Elham Taheri, Maryam Raeeszadeh-Sarmazdeh
Abstract
Open AccessTissue inhibitors of metalloproteinases (TIMPs), endogenous inhibitors of matrix metalloproteinases (MMPs), can be tailored to regulate MMP activity and mitigate the disruptive effects of specific MMPs when dysregulated in diseases. MMPs, especially MMP-9, are major contributors to the degradation of extracellular matrix components, leading to BBB disruption in neurological disorders. The upregulation of MMPs undermines blood-brain barrier (BBB) integrity and drives neuroinflammation. Engineering minimal protein variants offers enhanced modularity, tissue penetration, and BBB permeability. Minimal TIMP variants were engineered, aiming to improve their therapeutic reach across both sides of the BBB, particularly when delivery to the brain is essential. In this study, we assessed the protective effects of mTC1 and mTC3 on BBB integrity using an in vitro model of rat brain microvascular endothelial cells (RBMECs).
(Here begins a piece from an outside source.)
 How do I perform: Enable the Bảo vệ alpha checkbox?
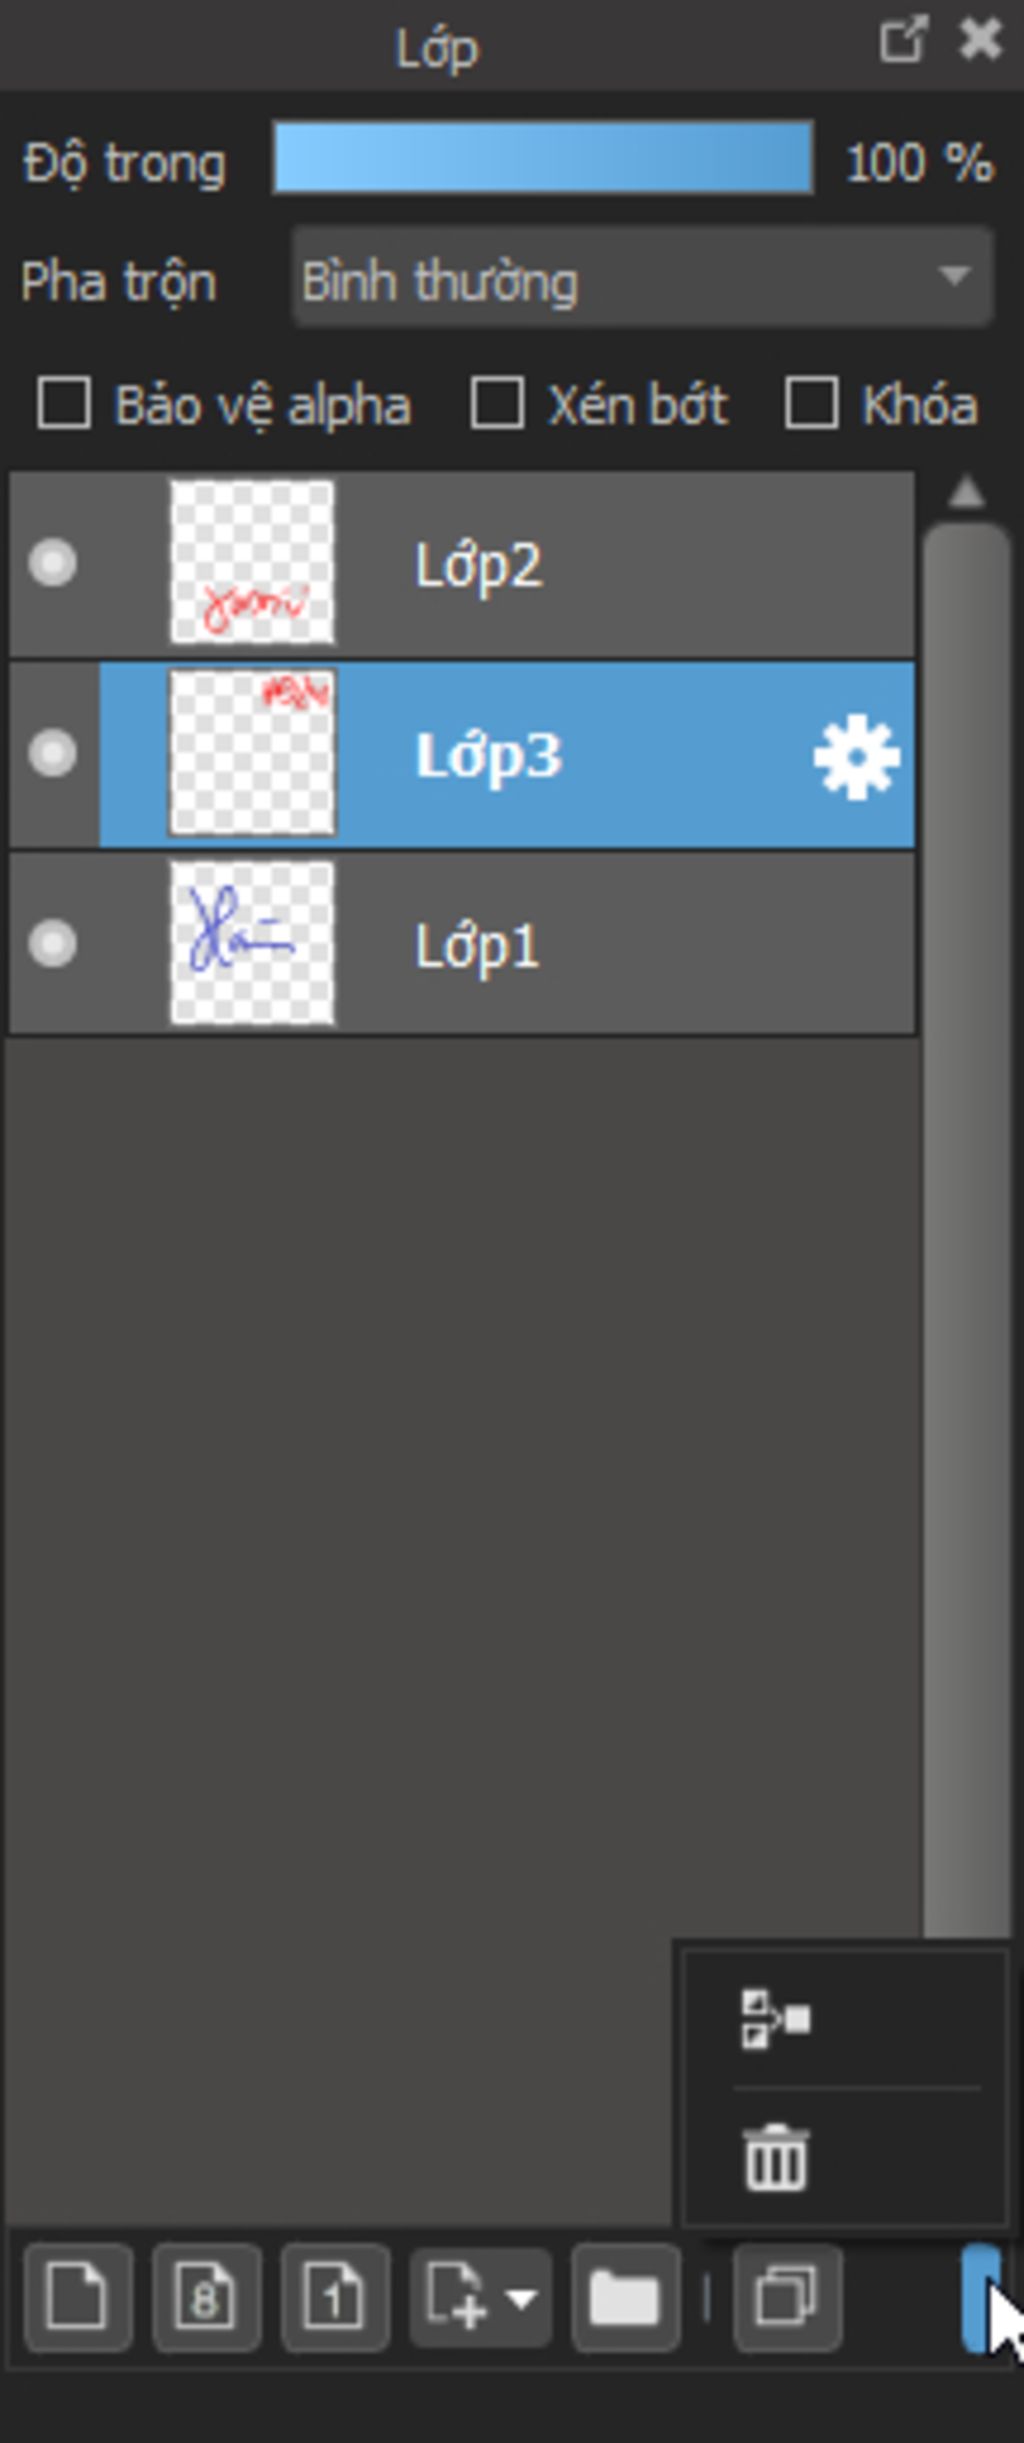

Barrier function was evaluated following treatment with recombinant MMP-9, either alone or co-treated with native TIMP-1, TIMP-3, or the engineered minimal variants. MMP-9 induced a dose-dependent increase in BBB permeability, reflected by a decrease in trans-endothelial electrical resistance (TEER) and increased paracellular transport of fluorescent tracers. Co-treatment with TIMP-1, TIMP-3, mTC1, or mTC3 significantly attenuated MMP-9-mediated disruption of tight junctions of RBMECs, preserving TEER values and reducing permeability. Immunofluorescence staining for tight junction proteins, ZO-1 and occludin, further validated the preservation of endothelial integrity in the presence of wild-type human TIMPs and engineered TIMP variants. These findings underscore the potential of engineered minimal TIMPs as molecular tools to stabilize the BBB and support their future application in mechanistic studies focused on BBB protection.